Seed School was an intensive seed saving workshop held in the Glen Helen Ecological Center—I was probably the youngest person there. Throughout the week we learned about seed structure, plant breeding, pollination patterns, seed selection, and processing. One of the facilitators said something on our first day that really stood out to me: “There is an agreement between plants and humans; they give us food, and we take care of them. This involves taking care of their seeds.”
By the end of the week our learning community was figuring ways in which we as Seed School students can connect with each other about seed saving initiatives such as seed protection policymaking, starting our own seed libraries, and fostering seed saving cultures within our home communities.

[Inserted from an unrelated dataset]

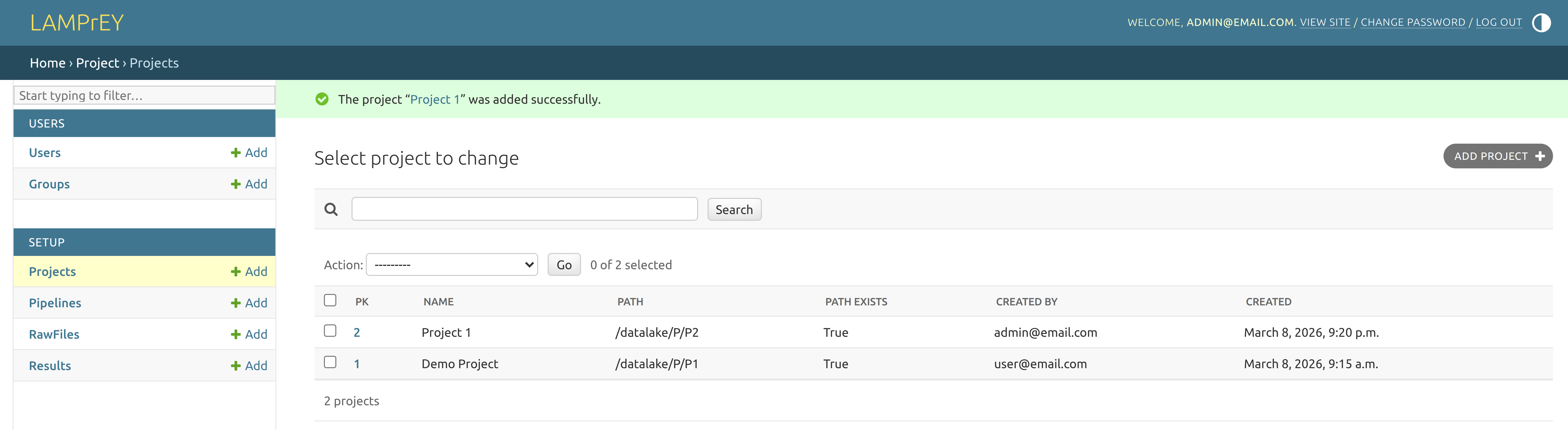This screenshot has height=430, width=1568.
Task: Click the plus Add icon for Results
Action: [x=236, y=366]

To be honest, before the Seed School, I had never engaged in the physical process of seed saving. One of the days we had time set aside to bring our mature late summer plants to the room and practice taking them out of their pods, separating their seeds from their shafts, shaking seeds out of their parent flowers. I chose a flowered lettuce plant from the Antioch Farm and brought it over to my group, where they were waiting with a strainer and bowl. I barely had to set the bunch of flowers down before lettuce seed started pouring from the dried petals. It was incredible—the life cycle of this generation of lettuce was complete, and I was stewarding it—being a part of it starting anew!
This idea of seed stewardship and sharing the skills we learned beyond the Seed School got me thinking about how I could get other young people involved. How can we truly understand the dangers of monotony and importance of diversity for the health of communities not just in our human world but within seed populations as well? How can people see the magic of seeds, experience how I felt being a part of that lettuce’s life cycle which we should all feel honored to be a part of?
It starts with bringing more seed saving to the Farm and bringing more people to the spaces that feed us. Farm Manager Kat Christen, the Glen, Beth, and a few other students are all interested in working together to see what is manageable on our land in regards to seed saving for upcoming seasons. Now is the time to start realizing our stewardship, in this season and in this epoch. And perhaps we aren’t just stewards of seeds; we are stewards of each other.
And I am a steward of my Antioch community.